Your task =>
Output only the lines below that start at the line containing "Gérer mes cookies (92, 2074)" and end at the line containing "William Horne (156, 546)", with both ends kept.

The data =>
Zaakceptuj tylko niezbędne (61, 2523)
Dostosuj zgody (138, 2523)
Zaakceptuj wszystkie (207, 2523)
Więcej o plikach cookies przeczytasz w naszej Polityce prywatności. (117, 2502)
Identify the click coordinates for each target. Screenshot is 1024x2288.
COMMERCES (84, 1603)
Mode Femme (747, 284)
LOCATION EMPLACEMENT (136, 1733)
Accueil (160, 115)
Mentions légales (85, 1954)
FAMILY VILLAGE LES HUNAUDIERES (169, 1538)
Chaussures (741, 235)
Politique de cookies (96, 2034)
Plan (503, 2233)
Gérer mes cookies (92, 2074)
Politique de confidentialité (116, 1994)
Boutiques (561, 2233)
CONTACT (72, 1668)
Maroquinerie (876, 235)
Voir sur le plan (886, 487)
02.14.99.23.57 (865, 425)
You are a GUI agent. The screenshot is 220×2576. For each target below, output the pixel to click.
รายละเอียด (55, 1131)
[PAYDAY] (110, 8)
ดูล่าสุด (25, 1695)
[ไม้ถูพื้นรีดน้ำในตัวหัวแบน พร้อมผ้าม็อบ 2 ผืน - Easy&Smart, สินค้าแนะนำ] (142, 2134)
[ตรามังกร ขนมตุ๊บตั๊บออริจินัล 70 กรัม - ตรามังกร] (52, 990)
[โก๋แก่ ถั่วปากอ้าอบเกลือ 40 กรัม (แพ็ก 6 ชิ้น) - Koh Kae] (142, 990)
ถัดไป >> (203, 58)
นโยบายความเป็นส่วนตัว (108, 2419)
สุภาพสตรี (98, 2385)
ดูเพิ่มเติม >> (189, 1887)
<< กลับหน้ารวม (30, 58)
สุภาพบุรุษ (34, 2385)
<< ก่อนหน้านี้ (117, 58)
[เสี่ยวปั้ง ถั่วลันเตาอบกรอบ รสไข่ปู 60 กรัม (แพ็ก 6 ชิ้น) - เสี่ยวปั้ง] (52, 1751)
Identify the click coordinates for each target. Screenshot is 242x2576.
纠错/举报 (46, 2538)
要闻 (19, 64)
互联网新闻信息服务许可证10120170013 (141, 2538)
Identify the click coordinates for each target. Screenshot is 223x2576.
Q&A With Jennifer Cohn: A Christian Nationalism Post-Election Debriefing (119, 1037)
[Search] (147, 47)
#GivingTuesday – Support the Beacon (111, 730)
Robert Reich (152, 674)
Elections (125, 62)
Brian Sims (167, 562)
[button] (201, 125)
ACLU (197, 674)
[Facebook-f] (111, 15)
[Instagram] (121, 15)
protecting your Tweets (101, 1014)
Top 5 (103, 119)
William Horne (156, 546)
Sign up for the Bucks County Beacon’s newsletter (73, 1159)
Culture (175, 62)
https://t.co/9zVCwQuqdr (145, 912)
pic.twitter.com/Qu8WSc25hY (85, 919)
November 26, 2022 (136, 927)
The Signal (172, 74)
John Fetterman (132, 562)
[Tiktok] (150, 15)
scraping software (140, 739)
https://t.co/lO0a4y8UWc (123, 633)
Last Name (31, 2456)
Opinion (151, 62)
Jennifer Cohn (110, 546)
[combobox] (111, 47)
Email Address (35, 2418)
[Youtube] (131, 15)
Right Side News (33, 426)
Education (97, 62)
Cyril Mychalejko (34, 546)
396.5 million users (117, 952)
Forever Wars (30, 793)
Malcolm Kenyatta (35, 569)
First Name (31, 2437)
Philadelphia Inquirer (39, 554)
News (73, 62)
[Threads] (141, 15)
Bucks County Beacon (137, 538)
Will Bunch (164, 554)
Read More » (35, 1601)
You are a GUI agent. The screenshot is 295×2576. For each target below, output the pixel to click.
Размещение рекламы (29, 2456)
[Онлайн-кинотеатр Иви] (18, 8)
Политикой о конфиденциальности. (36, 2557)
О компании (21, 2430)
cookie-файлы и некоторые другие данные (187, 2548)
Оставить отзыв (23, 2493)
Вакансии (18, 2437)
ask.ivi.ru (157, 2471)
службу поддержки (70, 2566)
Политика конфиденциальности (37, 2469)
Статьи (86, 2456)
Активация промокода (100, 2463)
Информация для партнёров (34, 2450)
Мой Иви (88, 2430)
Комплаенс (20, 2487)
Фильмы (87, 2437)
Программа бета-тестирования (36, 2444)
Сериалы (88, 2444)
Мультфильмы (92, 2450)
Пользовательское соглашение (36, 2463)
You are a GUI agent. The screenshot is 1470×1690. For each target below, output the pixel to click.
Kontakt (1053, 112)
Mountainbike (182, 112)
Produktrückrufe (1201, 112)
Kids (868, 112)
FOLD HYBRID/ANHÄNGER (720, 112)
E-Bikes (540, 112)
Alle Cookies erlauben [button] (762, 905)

Written solution =>
Gérer mes cookies (92, 2074)
Politique de confidentialité (116, 1994)
Boutiques (561, 2233)
CONTACT (72, 1668)
Maroquinerie (876, 235)
Voir sur le plan (886, 487)
02.14.99.23.57 (865, 425)
You are a GUI agent. The screenshot is 220×2576. For each target below, output the pixel to click.
รายละเอียด (55, 1131)
[PAYDAY] (110, 8)
ดูล่าสุด (25, 1695)
[ไม้ถูพื้นรีดน้ำในตัวหัวแบน พร้อมผ้าม็อบ 2 ผืน - Easy&Smart, สินค้าแนะนำ] (142, 2134)
[ตรามังกร ขนมตุ๊บตั๊บออริจินัล 70 กรัม - ตรามังกร] (52, 990)
[โก๋แก่ ถั่วปากอ้าอบเกลือ 40 กรัม (แพ็ก 6 ชิ้น) - Koh Kae] (142, 990)
ถัดไป >> (203, 58)
นโยบายความเป็นส่วนตัว (108, 2419)
สุภาพสตรี (98, 2385)
ดูเพิ่มเติม >> (189, 1887)
<< กลับหน้ารวม (30, 58)
สุภาพบุรุษ (34, 2385)
<< ก่อนหน้านี้ (117, 58)
[เสี่ยวปั้ง ถั่วลันเตาอบกรอบ รสไข่ปู 60 กรัม (แพ็ก 6 ชิ้น) - เสี่ยวปั้ง] (52, 1751)
Identify the click coordinates for each target. Screenshot is 242x2576.
纠错/举报 (46, 2538)
要闻 (19, 64)
互联网新闻信息服务许可证10120170013 (141, 2538)
Identify the click coordinates for each target. Screenshot is 223x2576.
Q&A With Jennifer Cohn: A Christian Nationalism Post-Election Debriefing (119, 1037)
[Search] (147, 47)
#GivingTuesday – Support the Beacon (111, 730)
Robert Reich (152, 674)
Elections (125, 62)
Brian Sims (167, 562)
[button] (201, 125)
ACLU (197, 674)
[Facebook-f] (111, 15)
[Instagram] (121, 15)
protecting your Tweets (101, 1014)
Top 5 (103, 119)
William Horne (156, 546)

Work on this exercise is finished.